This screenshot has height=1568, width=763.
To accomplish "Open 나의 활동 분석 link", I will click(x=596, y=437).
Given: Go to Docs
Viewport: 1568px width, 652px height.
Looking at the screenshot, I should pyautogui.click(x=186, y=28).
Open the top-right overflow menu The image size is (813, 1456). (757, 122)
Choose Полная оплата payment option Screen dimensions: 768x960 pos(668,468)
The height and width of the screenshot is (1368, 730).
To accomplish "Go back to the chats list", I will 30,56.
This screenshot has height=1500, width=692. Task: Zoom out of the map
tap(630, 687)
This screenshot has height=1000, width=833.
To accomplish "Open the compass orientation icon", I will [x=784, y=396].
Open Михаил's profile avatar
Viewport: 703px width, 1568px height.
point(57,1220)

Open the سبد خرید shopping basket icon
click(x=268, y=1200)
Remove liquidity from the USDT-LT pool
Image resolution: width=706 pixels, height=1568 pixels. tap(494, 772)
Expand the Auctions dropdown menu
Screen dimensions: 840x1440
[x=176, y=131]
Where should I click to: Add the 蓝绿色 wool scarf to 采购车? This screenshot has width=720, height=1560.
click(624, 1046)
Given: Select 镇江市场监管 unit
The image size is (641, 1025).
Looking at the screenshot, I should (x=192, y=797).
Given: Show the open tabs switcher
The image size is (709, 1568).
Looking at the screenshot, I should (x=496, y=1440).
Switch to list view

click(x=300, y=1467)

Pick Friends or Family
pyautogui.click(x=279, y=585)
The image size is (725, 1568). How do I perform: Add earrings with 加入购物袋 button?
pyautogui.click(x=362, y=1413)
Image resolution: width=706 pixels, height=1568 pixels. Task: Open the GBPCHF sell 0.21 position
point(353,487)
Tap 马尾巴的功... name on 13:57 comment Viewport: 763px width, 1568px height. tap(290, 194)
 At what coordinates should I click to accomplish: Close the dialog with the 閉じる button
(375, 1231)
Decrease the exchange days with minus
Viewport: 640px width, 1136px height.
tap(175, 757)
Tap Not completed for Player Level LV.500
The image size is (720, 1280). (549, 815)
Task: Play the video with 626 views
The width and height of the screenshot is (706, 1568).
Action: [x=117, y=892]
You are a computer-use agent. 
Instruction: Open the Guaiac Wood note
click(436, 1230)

• [Exercise aim] Pick out and copy every line in the items above that contains the word "accomplish". Match case exactly.

• [Problem solution]
To accomplish "Open 나의 활동 분석 link", I will click(x=596, y=437).
To accomplish "Go back to the chats list", I will 30,56.
To accomplish "Open the compass orientation icon", I will [x=784, y=396].
 At what coordinates should I click to accomplish: Close the dialog with the 閉じる button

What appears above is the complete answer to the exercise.